I know it’s an apples-and-pears comparison, but even adding a premium for YouTube in the UK that is some way behind. Nevertheless, the revenue growth rates are heading in opposite directions and YouTube says it has two areas to grow into: one is opening up YouTube to the kind of performance-style advertising it gets on its other platforms; the second is when (or if) it adds an e-commerce element to YouTube.

Old dogs, new tricks

How inspiring it is to see the launch of a new agency, Ancient & Modern, run by two OAPs (Adrian Holmes aged 66, John O’Driscoll aged 72) and one who will shortly qualify for his Boris pass (Seamus O’Farrell, 55).

After years of heading remorselessly towards youth, the industry is at last finding space for people with experience. I’ve written before about this phenomenon in the media area, but I confess I hadn’t anticipated it in the creative agency space.

Between them, the founders say they bring 130 years of experience to the table. Unencumbered by bureaucracy and ‘network-itis’, which is how many senior people end up filling their days, the three will bring their wisdom and experience to bear on actual client problems without too many distractions. For many clients, that will be refreshing.

There’s some lovely explanatory copy on the agency homepage which doesn’t just celebrate their ages but pokes fun at it.

Beside a picture of an ear is the caption: “We listen very closely to our clients. We have to.”

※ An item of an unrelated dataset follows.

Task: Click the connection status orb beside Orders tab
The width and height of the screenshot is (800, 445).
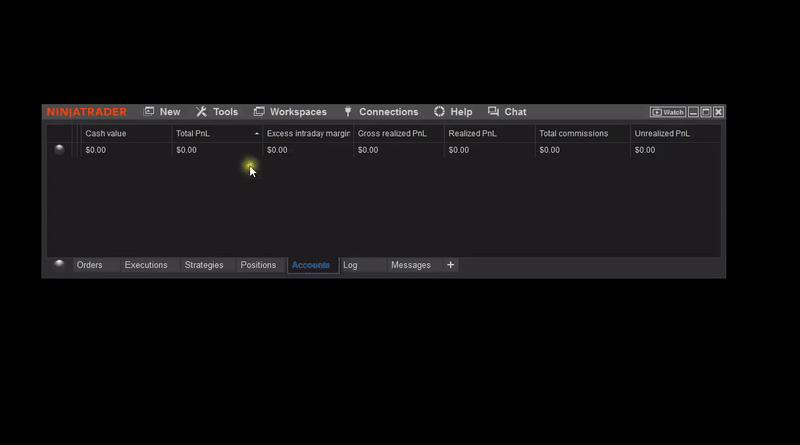Action: pyautogui.click(x=59, y=264)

And a picture of a walking stick is captioned: “Young men in a hurry. The one thing we’re not.”

The one thing Ancient & Modern does not set out to do, and thank goodness for that, is play the ‘old-people-have-all-the-spending-power-and-we-know-how-to-target-them’ card. It may be true, but it’s been dulled by repetition.

So let’s hope that, inspired by Ancient & Modern, more veteran creatives are compelled to check out of their retirement homes and return to business.